Bambu Stage has pitched its tent in Siem Reap’s Tangram Garden, where their natural creativity and curiosity is leading them down interesting paths. They’ve so far developed two shows with very different styles: Snap!, an exploration of Cambodia through the lenses of those who have recorded the Kingdom for the past 150 years, and Temples Decoded, an ingenious way of introducing the uninitiated to the mysteries of the temples, without dozing.
Bambu Stage may sound like a theatre company, but they’d be more accurately described as a theatrical production company. They don’t stage plays, but creative explorations and presentations of insider knowledge focusing on Cambodia’s culture and history. Founder Nicholas Coffill describes the shows as something like TED talks, only with a bar attached.
“I enjoy the company of specialists,” said Coffill. “Cambodia has much to offer in that regard, but being able to make the specialist knowledge part of a popular narrative is part of my museum upbringing, I suppose.”
Coffill, an Australian who has spent a long career working on exhibition design at some of the word’s best-known museums, brings to Bambu Stage a sense of dramatic presentation tempered by the need to enlighten. Partners in the enterprise are Jon de Rule, who expands and supplements the creative side with his technical wizardry, and Malar Arulappan, who hosts the banquet dinner that follows each show.
Snap! was developed by Coffill and de Rule after they chanced upon a copy of Jim Mizersk’s book Cambodia Captured: Angkor’s First Photographers in 1860s Colonial Intrigues. Inspired, the two men, both inveterate geeks, spent months trawling through archive materials and the internet, and asking friends who had their own collections, before creating a visual narrative that explored Cambodia’s complex relationship with the colonial and pre-colonial French, dress and textiles, the heyday years of the ’60s, and the tragedies that subsequently unfolded. The difference lies in the way that Coffill, who hosts the presentation, nudges the audience into viewing the images: the meaning of a look, the significance in the wrap of a cloth.

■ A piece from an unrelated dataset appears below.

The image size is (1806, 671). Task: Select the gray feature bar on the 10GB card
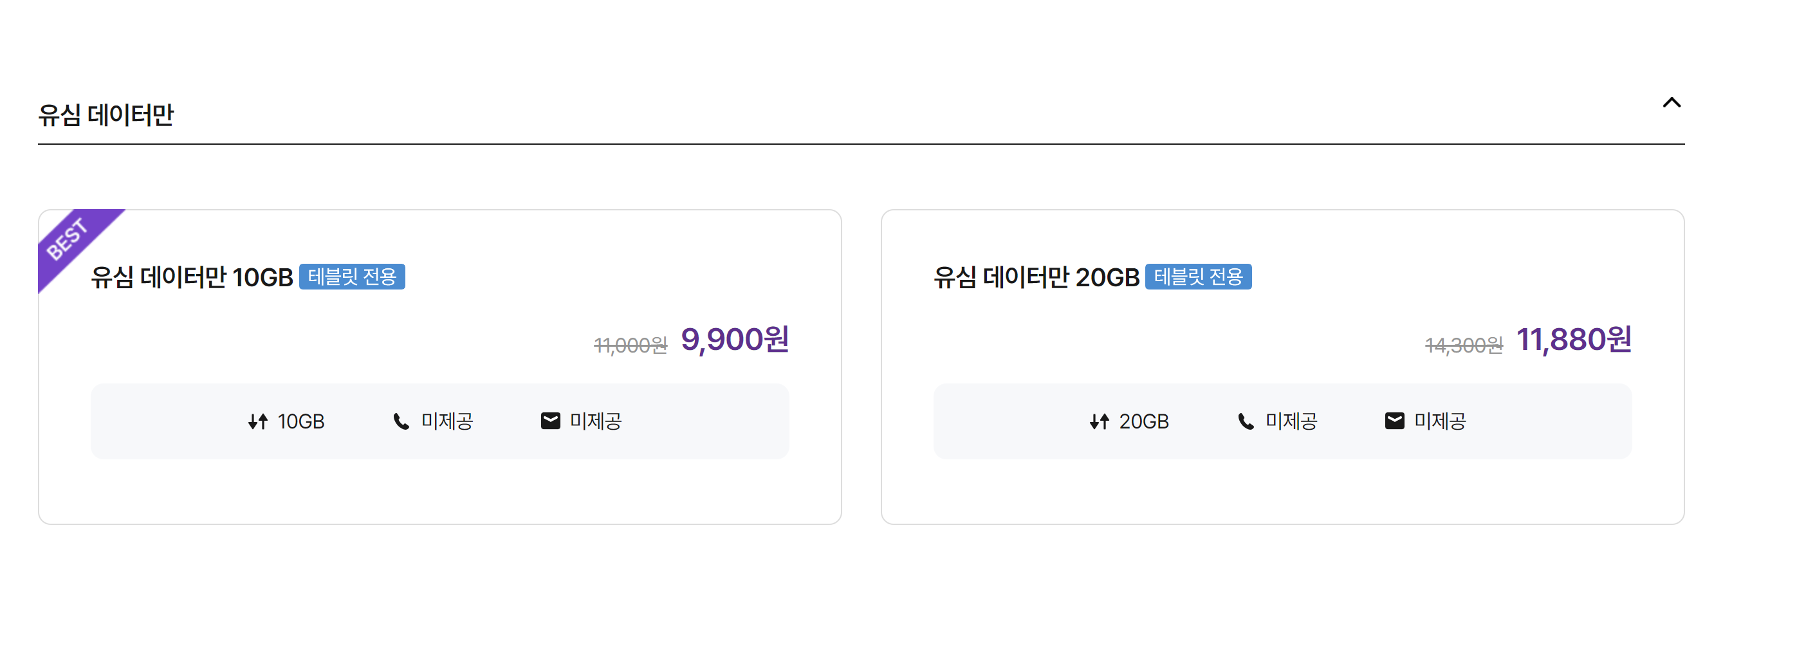point(440,421)
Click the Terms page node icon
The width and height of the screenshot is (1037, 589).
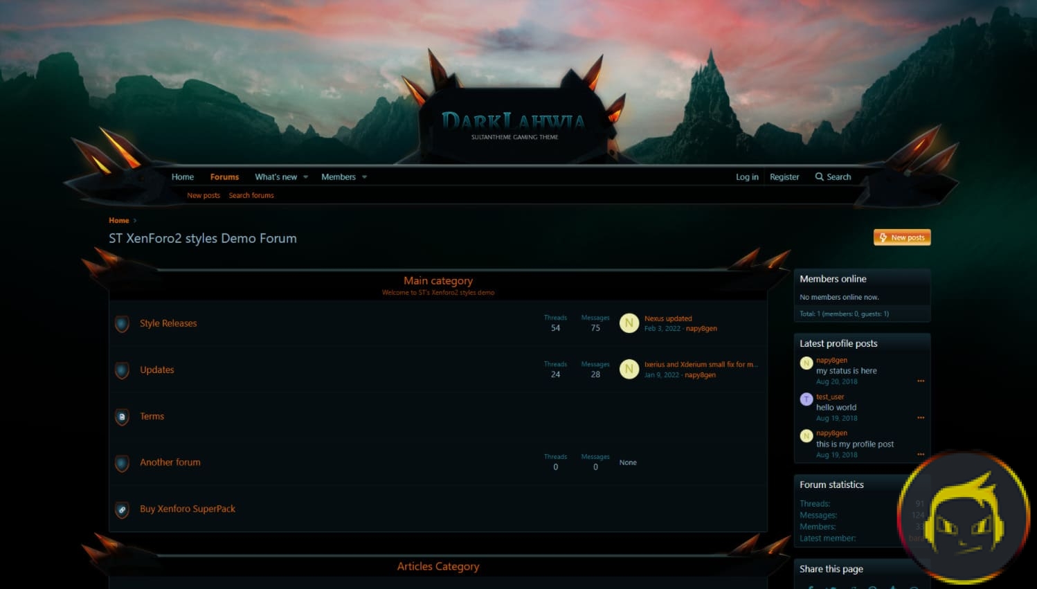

Temples Decoded takes a completely different approach and was partly inspired by the tedium of many temple guide books. “All this careful instruction about ‘Go left at the second doorway, 30 metres on your right is a carving of Vishnu, and on the fourth gallery . . . ’ Where’s the fun in that?” said Coffill.
A more positive inspiration came from a trip Coffill took to Phnom Kulen two years ago, when the object of the journey was constantly derailed by side trips to smaller sites of Neak Ta shrines.
“It got me thinking about the connection between the fundamental natural and spiritual nature of local and pre-classical cultures throughout all societies,” said Coffill. “Before the permanence of religious shrines built of stone, we had shrines to local spirits embedded in the minutiae of everyday life. Where is the thread from that to Angkor?
“If I could sew those threads, from the natural to the classical temple, then you can slowly get the traveller to see the big picture. Give the audience the keys to that and they can take it to any temple.”
While the show has a strong pictorial narrative, in common with Snap!, it is much more interactive and involves actually building a temple from the ground up using a model it took the team four months to create.
Snap! is currently showing every Friday evening, and Temples Decoded will be unveiled on a separate evening in July. The plan is to eventually have seven different shows, one for every night of the week, all exploring, in Bambu Stage’s decidedly unique way, different elements of Cambodian history and culture.
The shows are all followed by a Cambodian dinner hosted by Arunapallar and attended by de Rule and Coffill, who are happy to further elaborate on the presentations. Tickets are $25.